Per quanto la realtà umana sia in genere pluriforme e cangiante ("selva di selve", e' stato detto), pochi fenomeni sono tanto umbratili e sfuggevoli quanto la follia. Affrontarla richiede sguardi il più possibile variegati, il cui incontro costituisce il tessersi di una trama che per approssimazione rimanda all'apertura inesauribile dell'oggetto. L'impostazione dialogica del volume I linguaggi della follia - una raccolta di saggi provenienti da svariati ambiti disciplinari ma fortemente interconnessi e fitti di riferimenti incrociati e' il luogo ideale per lo svolgimento di questa dinamica, che è in realtà un vero e proprio metodo di lavoro. Con piglio quasi fenomenologico, viene subito anticipato che la follia ha avuto una sua molteplicità diacronica e sincronica, un suo divenire storico nel corso del quale si è presentata ed è stata riconosciuta in fogge eterogenee e irriducibili. Vano, dunque, pretendere di focalizzare un'essenza o di fissarne monologicamente una dimensione metafisica: "se ne segua il cammino, allora, l'intricato gioco di assurdi, lo stravagante modo di impossessarsi delle coscienze, gli innumerevoli linguaggi con cui si mostra all'uomo, il disarmante scompiglio che suscita negli osservatori". "Linguaggi": in questo plurale passa una varietà che si attaglia tanto più intrinsecamente a una dimensione di "eterotopia" quale quella della follia. Per dirla con le parole di un autore che più volte fa capolino tra le pagine del libro, "le eterotopie inquietano, senz'altro perche' minano segretamente il linguaggio, perché vietano di nominare questo e quello, perché  spezzano e aggrovigliano i nomi comuni, perché devastano anzi tempo la 'sintassi' e non soltanto quella che costruisce le frasi, ma anche quella meno manifesta che fa 'tenere insieme' (a fianco e di fronte le une alle altre) le parole e le cose" (M. Foucault, Le parole e le cose).
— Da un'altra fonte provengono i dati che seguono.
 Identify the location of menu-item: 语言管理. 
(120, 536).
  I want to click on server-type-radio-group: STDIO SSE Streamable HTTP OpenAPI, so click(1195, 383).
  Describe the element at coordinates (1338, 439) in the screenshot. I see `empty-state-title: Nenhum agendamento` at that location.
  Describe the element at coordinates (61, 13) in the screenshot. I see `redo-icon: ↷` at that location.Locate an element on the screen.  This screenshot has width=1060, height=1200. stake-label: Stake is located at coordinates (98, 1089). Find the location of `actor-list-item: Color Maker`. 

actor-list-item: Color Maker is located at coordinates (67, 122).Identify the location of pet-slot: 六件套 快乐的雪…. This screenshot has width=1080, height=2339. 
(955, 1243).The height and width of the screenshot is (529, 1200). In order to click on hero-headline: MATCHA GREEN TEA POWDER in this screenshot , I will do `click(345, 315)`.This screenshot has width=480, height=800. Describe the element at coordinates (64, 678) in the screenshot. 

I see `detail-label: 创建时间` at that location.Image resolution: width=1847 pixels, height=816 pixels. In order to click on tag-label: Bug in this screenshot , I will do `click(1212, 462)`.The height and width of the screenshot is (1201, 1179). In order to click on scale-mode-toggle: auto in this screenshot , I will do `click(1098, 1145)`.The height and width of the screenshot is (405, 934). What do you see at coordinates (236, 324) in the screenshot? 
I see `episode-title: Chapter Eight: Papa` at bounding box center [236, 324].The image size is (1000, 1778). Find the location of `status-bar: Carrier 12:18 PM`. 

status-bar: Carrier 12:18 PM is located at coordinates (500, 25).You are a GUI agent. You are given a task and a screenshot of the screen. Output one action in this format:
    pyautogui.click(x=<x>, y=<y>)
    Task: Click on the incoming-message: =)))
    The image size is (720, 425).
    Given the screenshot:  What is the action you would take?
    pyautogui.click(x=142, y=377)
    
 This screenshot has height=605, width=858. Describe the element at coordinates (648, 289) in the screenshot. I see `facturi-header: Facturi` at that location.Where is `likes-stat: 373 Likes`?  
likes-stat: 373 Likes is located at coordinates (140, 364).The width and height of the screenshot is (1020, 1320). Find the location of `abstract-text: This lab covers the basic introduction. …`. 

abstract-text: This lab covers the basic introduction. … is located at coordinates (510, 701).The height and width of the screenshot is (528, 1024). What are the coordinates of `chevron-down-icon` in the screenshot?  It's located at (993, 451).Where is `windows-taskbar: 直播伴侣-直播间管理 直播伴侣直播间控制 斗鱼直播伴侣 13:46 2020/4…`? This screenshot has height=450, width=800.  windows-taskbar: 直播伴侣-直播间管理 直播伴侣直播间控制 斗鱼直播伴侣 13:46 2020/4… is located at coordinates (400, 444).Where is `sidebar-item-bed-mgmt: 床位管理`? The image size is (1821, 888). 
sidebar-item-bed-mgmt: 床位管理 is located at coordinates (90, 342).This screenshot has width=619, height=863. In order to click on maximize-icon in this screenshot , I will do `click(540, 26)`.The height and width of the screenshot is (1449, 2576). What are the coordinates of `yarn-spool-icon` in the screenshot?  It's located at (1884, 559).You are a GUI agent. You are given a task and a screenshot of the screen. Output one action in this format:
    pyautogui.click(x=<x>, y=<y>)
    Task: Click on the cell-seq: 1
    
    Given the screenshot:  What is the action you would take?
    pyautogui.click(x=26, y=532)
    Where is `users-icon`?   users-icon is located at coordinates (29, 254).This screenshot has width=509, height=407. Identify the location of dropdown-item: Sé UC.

Sintetizzando le tappe principali di un percorso ben altrimenti avvincente, si può dire che il volume ci guida da una rilettura di Platone sullo sfondo della follia dionisiaca, al medioevo cristiano di Sebastian Brant; dalla dottrina esoterica di Yeats alle voci di alcuni scrittori tormentati e inquieti (Antoine Artuad, Sylvia Plath, Anne Sexton); dal ruolo del "massaum" nella cultura Cheyenne, alle difficoltà che la società incontra per affrontare giuridicamente il nodo crimine-follia; dal costituirsi di saperi/poteri atti a catalogare e gestire la devianza (la legge, la psichiatria) all'abbassamento nietzscheano della vita fin dentro i suoi abissi dionisiaci. Ricorrendo anche alla forma dell'intervista a esperti del settore (il filosofo Carlo Gentili e il sociologo del diritto Emilio Santoro), il volume, nella sua sintassi polifonica, ci da' un quadro competente e non banale di quell'alterità che si profila quale vero e proprio "banco di prova delle identità definite".